## Task description
Write out again, word for word, the entries that begin at the line containing "This screenshot has" and end after the line containing "pos(296,20)".

## Data extract
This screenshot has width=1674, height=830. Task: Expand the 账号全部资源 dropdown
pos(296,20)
==
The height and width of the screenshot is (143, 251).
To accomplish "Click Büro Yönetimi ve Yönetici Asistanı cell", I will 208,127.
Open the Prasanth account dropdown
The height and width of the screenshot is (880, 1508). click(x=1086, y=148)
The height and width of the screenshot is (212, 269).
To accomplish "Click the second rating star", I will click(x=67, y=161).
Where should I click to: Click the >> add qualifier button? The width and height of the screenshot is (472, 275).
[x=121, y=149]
---
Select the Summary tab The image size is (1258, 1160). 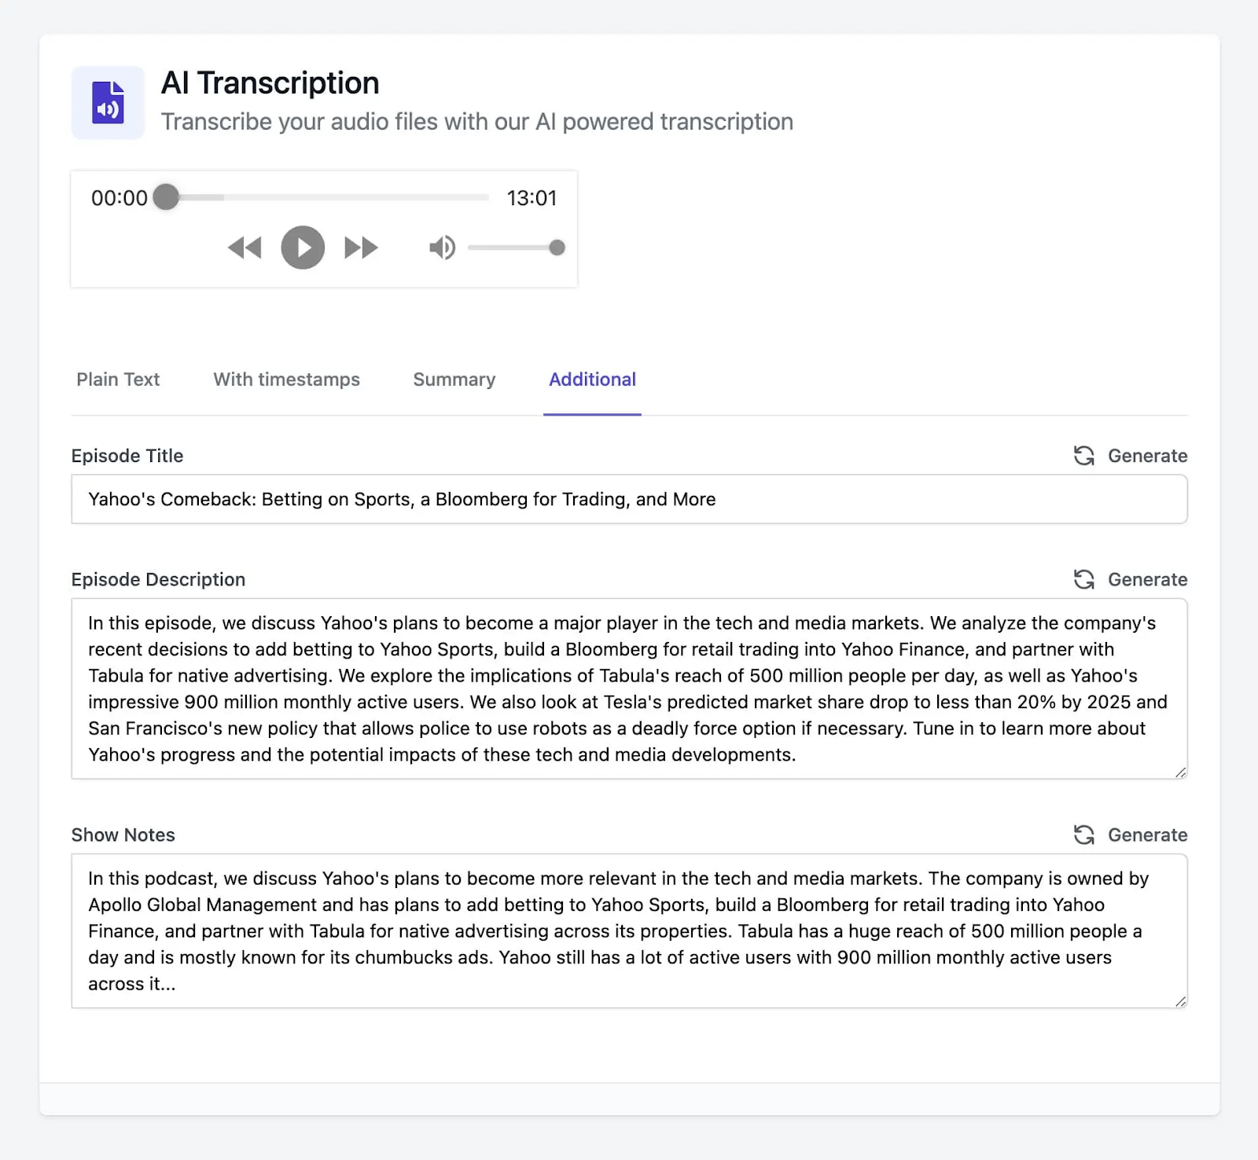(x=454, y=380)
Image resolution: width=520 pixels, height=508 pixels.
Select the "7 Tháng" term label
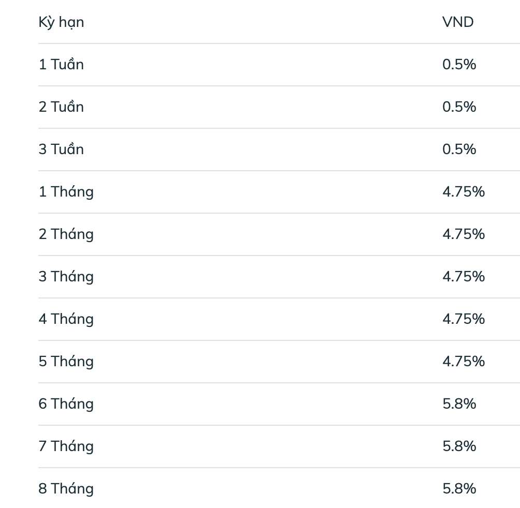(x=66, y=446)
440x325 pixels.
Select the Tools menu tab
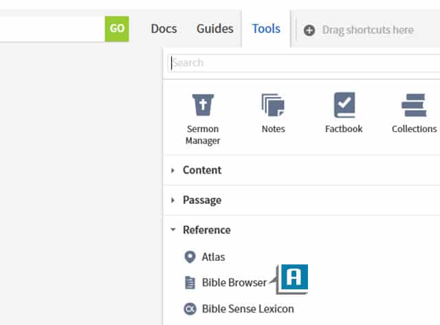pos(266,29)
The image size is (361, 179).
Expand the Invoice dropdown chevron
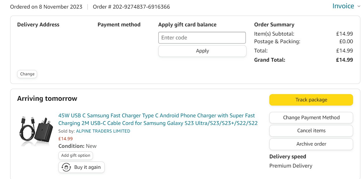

## Output of the exercise
This screenshot has width=1674, height=830. Task: Expand the 账号全部资源 dropdown
pos(296,20)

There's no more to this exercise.